■ **Source passage**:

--*--

Make Teaching Math Fun and Easy!
By Dianne Craft, MA, CNHP, Crosswalk.com
Middle School Math with Imagination!
Learning New Tricks
Returning to teaching after ten years of homeschooling was a challenge. The pace was much faster in every way. But the struggle that some students had with middle school math was the same. My assignment as a special education teacher was to help the students who were testing far behind in math to "catch up." I worked with this group of students both in my Resource Room and in the math classroom with a wonderful young teacher named Mrs. Brogan.
I discovered that, for some reason, my students did not understand the way Mrs. Brogan taught the lesson, even though she wrote many problems on the board and carefully showed them how to solve the problems. When they did their seatwork, they remained confused. That is when I took my group of five bright, hardworking eighth-graders down the hall so I could "re-teach" the lesson. I found that by showing them how to use their very active imaginations, they could not only remember the processes or the steps of a multilevel problem they could also understand concepts so much better. As we continued with this strategy of "imagination-enhanced teaching," my students did better and better in the math tests Mrs. Brogan gave in the classroom. In fact, they got so much better each week that Mrs. Brogan asked me to work with other students in the class down in our Resource Room.
Eventually, we developed a "co-teaching" method. She taught the lesson in her usual way, and then I had the other half of the blackboard to teach them how to understand and remember the processes using our newly learned imaginative strategies.
Painless Math Strategies
Fractions, decimals, multiplication with triple digits, and algebraic order of operation Middle school math can be very confusing. I learned to put zany "memory hooks" on the new processes that they were learning. For example, the many rules when working with fractions can be very confusing. Adding, subtracting, multiplying, and dividing all require memorizing different strategies. The key to helping the students remember what steps go with which processes is to use their powerful imaginations. We create pictures or stories with emotion and attach them to the process.
For example, when teaching the often-forgotten method of dividing by fractions, we make a cartoon of the division sign and make him a magician who "turns one glass of water upside down" (the second fraction) and then turns himself into a multiplication sign with the "x" becoming a cheer-leading stance. Even years later, my former students tell me that whenever they see a fraction division problem, they always see the magician. All you need to make any math process easier, in my experience, is imagination.
The process of converting decimals to percentages can be made so much easier to remember by using visuals like a "dance to the left" to find the tip for a waiter.

--*--

Collected data entries:
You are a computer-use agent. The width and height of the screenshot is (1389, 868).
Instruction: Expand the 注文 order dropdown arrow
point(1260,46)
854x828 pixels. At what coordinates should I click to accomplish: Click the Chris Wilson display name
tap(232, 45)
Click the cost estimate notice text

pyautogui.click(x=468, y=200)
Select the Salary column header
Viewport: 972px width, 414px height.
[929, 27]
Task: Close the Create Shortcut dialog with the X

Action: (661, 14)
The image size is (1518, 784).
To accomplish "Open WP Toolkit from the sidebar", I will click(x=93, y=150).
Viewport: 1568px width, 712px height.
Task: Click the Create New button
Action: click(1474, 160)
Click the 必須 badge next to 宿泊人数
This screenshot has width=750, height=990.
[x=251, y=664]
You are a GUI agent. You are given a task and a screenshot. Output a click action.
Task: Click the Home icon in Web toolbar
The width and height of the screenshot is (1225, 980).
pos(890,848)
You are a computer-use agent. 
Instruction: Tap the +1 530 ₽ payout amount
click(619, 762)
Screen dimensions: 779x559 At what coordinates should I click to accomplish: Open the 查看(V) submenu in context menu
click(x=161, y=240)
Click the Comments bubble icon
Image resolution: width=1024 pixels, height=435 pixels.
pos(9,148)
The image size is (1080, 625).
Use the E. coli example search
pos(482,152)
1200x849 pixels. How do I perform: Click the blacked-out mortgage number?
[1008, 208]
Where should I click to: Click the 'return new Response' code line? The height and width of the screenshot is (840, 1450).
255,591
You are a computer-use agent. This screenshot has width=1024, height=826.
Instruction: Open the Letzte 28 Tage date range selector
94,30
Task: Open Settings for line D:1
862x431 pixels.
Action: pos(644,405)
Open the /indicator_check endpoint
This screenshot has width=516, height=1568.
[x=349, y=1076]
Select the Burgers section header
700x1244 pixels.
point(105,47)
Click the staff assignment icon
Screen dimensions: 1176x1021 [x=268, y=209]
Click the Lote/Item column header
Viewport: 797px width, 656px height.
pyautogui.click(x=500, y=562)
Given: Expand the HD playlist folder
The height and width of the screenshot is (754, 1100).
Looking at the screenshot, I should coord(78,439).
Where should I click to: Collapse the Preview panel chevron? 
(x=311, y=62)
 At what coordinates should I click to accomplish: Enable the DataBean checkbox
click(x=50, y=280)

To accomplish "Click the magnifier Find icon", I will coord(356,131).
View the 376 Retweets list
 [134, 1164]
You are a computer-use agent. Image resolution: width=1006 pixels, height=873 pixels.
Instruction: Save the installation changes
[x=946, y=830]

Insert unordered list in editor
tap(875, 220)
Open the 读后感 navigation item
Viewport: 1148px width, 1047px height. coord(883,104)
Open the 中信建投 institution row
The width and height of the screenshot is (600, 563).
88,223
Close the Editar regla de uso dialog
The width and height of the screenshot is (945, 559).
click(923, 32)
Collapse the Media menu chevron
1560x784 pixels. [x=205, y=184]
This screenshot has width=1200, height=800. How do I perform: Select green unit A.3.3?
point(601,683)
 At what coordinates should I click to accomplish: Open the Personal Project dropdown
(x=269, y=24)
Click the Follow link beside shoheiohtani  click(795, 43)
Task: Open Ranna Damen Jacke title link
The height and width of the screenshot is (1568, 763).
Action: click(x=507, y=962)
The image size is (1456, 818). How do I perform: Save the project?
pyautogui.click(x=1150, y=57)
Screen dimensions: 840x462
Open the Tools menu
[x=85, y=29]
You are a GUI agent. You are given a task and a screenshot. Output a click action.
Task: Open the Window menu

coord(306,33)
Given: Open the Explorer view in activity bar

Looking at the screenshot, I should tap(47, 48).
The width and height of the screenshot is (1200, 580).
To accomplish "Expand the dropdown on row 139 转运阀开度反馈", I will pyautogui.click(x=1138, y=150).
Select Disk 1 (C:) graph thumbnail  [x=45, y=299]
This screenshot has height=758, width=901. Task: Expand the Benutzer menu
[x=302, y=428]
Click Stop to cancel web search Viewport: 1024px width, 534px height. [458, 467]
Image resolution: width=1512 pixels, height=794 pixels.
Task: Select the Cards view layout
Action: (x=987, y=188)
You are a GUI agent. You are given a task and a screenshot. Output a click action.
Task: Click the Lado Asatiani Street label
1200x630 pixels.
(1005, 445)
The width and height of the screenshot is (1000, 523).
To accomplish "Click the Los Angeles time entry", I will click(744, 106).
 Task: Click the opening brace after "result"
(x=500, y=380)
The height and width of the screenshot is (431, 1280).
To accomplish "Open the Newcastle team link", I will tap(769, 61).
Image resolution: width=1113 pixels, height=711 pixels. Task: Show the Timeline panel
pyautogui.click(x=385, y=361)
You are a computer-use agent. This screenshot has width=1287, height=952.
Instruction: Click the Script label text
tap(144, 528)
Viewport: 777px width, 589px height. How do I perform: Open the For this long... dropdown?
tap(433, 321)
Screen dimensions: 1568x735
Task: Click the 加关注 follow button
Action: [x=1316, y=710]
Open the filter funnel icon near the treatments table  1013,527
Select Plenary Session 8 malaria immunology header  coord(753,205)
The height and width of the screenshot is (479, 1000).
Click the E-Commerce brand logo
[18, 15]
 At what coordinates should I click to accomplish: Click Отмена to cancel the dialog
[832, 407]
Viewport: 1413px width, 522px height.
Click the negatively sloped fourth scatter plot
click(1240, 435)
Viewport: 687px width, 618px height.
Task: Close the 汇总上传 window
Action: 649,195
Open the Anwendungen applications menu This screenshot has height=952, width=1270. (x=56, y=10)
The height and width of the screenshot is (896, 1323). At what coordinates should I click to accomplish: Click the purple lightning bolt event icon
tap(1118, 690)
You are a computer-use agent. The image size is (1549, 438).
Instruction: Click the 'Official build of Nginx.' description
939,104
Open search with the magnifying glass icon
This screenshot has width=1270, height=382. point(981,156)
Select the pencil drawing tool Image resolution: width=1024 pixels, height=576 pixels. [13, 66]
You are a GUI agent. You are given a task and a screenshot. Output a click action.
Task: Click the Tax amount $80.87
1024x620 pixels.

--*--

■ **Given instruction 1**:
Can you edit the math-teaching passage by reproducing everything from "By Dianne Craft, MA, CNHP, Crosswalk.com" down to "named Mrs. Brogan." with "special education teacher" changed to "learning specialist"?
■ **Given instruction 2**:
Can you write out the records verbatim, everything from the line containing "View the 376 Retweets list" down to the line containing "Action: (x=987, y=188)"?

■ **Full solution 1**:
By Dianne Craft, MA, CNHP, Crosswalk.com
Middle School Math with Imagination!
Learning New Tricks
Returning to teaching after ten years of homeschooling was a challenge. The pace was much faster in every way. But the struggle that some students had with middle school math was the same. My assignment as a learning specialist was to help the students who were testing far behind in math to "catch up." I worked with this group of students both in my Resource Room and in the math classroom with a wonderful young teacher named Mrs. Brogan.

■ **Full solution 2**:
View the 376 Retweets list
 [134, 1164]
You are a computer-use agent. Image resolution: width=1006 pixels, height=873 pixels.
Instruction: Save the installation changes
[x=946, y=830]

Insert unordered list in editor
tap(875, 220)
Open the 读后感 navigation item
Viewport: 1148px width, 1047px height. coord(883,104)
Open the 中信建投 institution row
The width and height of the screenshot is (600, 563).
88,223
Close the Editar regla de uso dialog
The width and height of the screenshot is (945, 559).
click(923, 32)
Collapse the Media menu chevron
1560x784 pixels. [x=205, y=184]
This screenshot has width=1200, height=800. How do I perform: Select green unit A.3.3?
point(601,683)
 At what coordinates should I click to accomplish: Open the Personal Project dropdown
(x=269, y=24)
Click the Follow link beside shoheiohtani  click(795, 43)
Task: Open Ranna Damen Jacke title link
The height and width of the screenshot is (1568, 763).
Action: click(x=507, y=962)
The image size is (1456, 818). How do I perform: Save the project?
pyautogui.click(x=1150, y=57)
Screen dimensions: 840x462
Open the Tools menu
[x=85, y=29]
You are a GUI agent. You are given a task and a screenshot. Output a click action.
Task: Open the Window menu

coord(306,33)
Given: Open the Explorer view in activity bar

Looking at the screenshot, I should tap(47, 48).
The width and height of the screenshot is (1200, 580).
To accomplish "Expand the dropdown on row 139 转运阀开度反馈", I will pyautogui.click(x=1138, y=150).
Select Disk 1 (C:) graph thumbnail  [x=45, y=299]
This screenshot has height=758, width=901. Task: Expand the Benutzer menu
[x=302, y=428]
Click Stop to cancel web search Viewport: 1024px width, 534px height. [458, 467]
Image resolution: width=1512 pixels, height=794 pixels.
Task: Select the Cards view layout
Action: (x=987, y=188)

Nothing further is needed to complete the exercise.